Analysis of Variance
Source DF Adj SS Adj MS F-Value P-Value
Regression 2 1.47656 0.738282 12.36 0.001
Temp 1 1.1560 1.15596 19.35 0.001
Temp*Temp 1 1.2739 1.27386 21.33 0.001
Error 12 0.71677 0.059731    
Lack-of-Fit 2 0.1368 0.06838 1.18 0.347
Pure Error 10 0.5800 0.05800    
Total 14 21.9333      

Example 9-7: Odor Data Set Section

An experiment is designed to relate three variables (temperature, ratio, and height) to a measure of odor in a chemical process. Each variable has three levels, but the design was not constructed as a full factorial design (i.e., it is not a \(3^{3}\) design). Nonetheless, we can still analyze the data using a response surface regression routine, which is essentially polynomial regression with multiple predictors. The data obtained (Odor data) was already coded and can be found in the table below.

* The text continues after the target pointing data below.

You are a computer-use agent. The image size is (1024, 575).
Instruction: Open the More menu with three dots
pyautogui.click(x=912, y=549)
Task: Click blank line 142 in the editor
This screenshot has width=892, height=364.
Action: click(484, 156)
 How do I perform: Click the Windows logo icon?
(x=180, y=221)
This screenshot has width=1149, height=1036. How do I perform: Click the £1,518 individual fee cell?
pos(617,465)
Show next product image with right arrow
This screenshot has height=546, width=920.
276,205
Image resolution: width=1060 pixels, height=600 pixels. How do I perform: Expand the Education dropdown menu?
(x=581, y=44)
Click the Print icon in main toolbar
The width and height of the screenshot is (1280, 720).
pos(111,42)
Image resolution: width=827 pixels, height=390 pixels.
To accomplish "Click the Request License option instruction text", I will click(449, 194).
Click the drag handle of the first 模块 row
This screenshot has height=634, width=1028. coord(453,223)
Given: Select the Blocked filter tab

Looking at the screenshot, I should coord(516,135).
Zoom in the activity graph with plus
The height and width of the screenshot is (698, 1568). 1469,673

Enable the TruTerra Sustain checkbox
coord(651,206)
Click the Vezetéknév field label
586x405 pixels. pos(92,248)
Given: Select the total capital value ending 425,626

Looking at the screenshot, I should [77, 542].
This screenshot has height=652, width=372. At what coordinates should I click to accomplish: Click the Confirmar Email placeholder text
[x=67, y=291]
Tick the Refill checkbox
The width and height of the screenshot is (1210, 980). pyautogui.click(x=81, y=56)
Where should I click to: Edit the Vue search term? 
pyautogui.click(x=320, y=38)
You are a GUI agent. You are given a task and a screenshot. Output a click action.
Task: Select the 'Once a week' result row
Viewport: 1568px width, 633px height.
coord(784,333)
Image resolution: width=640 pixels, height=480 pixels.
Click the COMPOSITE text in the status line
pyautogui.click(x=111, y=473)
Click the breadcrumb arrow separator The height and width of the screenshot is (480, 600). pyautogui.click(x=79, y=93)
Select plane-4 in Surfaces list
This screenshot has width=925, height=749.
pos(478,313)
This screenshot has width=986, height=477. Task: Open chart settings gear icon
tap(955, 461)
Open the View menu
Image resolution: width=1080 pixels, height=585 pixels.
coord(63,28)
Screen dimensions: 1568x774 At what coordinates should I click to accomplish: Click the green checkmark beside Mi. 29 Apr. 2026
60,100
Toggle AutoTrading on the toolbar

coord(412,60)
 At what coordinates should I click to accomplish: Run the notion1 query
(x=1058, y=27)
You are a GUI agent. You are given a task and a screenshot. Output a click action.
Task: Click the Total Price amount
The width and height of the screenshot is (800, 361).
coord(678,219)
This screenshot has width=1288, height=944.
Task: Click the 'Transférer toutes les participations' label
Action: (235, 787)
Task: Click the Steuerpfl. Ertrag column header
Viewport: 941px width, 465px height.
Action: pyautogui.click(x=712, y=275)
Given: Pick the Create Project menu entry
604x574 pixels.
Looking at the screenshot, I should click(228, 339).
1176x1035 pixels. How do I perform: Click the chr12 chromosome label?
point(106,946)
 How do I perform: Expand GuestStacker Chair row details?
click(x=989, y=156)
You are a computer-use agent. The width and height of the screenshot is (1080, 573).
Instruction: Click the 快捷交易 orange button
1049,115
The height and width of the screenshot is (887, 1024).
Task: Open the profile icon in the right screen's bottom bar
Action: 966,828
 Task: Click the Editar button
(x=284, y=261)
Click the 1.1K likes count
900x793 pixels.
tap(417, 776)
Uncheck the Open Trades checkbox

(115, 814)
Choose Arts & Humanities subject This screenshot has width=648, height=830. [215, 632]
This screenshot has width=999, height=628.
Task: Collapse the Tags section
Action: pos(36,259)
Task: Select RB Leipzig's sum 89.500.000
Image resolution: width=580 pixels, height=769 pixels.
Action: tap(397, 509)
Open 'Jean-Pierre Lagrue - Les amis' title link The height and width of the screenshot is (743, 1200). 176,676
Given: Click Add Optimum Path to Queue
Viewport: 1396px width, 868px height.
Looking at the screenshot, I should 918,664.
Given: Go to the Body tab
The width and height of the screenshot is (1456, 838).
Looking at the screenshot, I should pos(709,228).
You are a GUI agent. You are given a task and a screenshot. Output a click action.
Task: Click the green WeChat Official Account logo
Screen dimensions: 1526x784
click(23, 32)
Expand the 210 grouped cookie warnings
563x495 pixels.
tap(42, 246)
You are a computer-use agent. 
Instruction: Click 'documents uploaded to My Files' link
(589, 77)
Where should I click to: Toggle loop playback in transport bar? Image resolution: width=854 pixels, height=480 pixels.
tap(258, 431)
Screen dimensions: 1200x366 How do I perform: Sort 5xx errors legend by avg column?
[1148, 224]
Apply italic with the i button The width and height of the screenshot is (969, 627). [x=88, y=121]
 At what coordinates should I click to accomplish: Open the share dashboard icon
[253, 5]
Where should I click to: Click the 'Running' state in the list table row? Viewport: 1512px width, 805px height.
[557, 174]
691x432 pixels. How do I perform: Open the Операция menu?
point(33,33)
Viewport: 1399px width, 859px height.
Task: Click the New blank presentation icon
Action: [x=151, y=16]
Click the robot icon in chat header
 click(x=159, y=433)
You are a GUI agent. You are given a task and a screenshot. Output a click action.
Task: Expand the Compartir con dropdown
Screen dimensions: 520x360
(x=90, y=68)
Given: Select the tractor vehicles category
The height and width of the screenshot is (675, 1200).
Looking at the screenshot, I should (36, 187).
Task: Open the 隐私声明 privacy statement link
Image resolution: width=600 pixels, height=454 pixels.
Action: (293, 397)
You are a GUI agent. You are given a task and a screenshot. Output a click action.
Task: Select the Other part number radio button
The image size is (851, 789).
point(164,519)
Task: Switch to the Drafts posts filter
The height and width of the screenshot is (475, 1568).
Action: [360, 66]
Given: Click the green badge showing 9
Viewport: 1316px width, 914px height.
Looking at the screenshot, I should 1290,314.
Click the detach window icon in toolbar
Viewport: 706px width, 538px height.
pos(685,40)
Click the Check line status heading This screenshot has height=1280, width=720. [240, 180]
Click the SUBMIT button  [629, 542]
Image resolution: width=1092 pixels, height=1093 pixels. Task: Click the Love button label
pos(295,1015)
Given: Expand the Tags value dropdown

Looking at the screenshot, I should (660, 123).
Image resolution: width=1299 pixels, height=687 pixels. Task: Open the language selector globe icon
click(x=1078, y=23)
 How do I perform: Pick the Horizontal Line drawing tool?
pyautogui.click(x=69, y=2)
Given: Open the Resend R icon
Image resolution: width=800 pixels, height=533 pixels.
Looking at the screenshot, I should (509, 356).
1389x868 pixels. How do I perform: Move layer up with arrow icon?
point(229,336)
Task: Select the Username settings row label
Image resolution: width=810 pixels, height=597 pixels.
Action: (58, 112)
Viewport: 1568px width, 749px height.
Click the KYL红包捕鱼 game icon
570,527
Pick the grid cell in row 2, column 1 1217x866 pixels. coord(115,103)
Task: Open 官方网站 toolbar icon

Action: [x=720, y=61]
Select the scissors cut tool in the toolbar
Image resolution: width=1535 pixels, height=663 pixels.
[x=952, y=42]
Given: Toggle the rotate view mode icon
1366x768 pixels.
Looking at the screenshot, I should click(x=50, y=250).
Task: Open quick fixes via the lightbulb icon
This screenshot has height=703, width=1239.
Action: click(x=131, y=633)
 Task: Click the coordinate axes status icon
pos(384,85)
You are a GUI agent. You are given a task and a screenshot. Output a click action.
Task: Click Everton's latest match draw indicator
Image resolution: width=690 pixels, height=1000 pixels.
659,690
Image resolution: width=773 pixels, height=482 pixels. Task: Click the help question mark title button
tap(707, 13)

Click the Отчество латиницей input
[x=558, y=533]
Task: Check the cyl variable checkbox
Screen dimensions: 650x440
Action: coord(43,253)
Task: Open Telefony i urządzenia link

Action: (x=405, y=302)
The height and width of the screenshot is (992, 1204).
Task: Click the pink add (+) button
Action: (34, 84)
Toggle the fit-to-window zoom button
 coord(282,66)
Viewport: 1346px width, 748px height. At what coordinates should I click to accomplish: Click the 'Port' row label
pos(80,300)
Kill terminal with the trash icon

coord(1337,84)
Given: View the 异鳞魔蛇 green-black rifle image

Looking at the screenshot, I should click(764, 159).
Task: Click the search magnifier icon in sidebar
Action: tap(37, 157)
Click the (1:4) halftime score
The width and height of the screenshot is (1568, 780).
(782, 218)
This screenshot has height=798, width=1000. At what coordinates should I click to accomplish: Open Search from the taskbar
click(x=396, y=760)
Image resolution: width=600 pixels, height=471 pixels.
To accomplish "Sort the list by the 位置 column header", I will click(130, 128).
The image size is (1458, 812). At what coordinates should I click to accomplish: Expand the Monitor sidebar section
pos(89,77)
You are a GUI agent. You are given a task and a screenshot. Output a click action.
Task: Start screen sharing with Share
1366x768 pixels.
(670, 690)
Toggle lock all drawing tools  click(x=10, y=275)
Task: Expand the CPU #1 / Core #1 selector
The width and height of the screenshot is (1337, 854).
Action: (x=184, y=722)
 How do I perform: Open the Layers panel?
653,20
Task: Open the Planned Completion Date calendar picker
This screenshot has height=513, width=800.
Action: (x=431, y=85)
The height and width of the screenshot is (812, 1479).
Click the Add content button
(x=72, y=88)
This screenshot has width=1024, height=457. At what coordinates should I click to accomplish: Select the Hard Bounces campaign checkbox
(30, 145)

Odor Temperature Ratio Height
66 -1 -1 0
58 -1 0 -1
65 0 -1 -1
-31 0 0 0
39 1 -1 0
17 1 0 -1
7 0 1 -1
-35 0 0 0
43 -1 1 0
-5 -1 0 1
43 0 -1 1
-26 0 0 0
49 1 1 0
-40 1 0 1
-22 0 1 1

First we will fit a response surface regression model consisting of all of the first-order and second-order terms. The summary of this fit is given below:

Model Summary
S R-sq R-sq(adj) R-sq(pred)
18.7747 86.83% 76.95% 47.64%
Coefficients
Term Coef SE Coef T-Value P-Value VIF
Constant -307 10.8 -2.83 0.022  
Temp -12.13 6.64 -1.83 0.105 1.00
Ratio -17.00 6.64 -2.56 0.034 1.00
Height -21.37 6.64 -3.22 0.012 1.00
Temp2 32.08 9.77 3.28 0.011 1.01
Ratio2 47.83 9.77 4.90 0.001 1.01
Height2 6.08 9.77 0.62 0.551 1.01

As you can see, the square of height is the least statistically significant, so we will drop that term and rerun the analysis. The summary of this new fit is given below:

Model Summary
S R-sq R-sq(adj) R-sq(pred)
18.1247 86.19% 78.52% 56.19%
Coefficients
Term Coef SE Coef T-Value P-Value VIF
Constant -26.92 8.71 -3.09 0.013  
Temp -12.13 6.41 -1.89 0.091 1.00
Ratio -17.00 6.41 -2.65 0.026 1.00
Height -21.37 6.41 -3.34 0.009 1.00
Temp2 31.62 9.40 3.36 0.008 1.01
Ratio2 47.37 9.40 5.04 0.001 1.01

The temperature main effect (i.e., the first-order temperature term) is not significant at the usual 0.05 significance level. However, the square of temperature is statistically significant. To adhere to the hierarchy principle, we'll retain the temperature main effect in the model.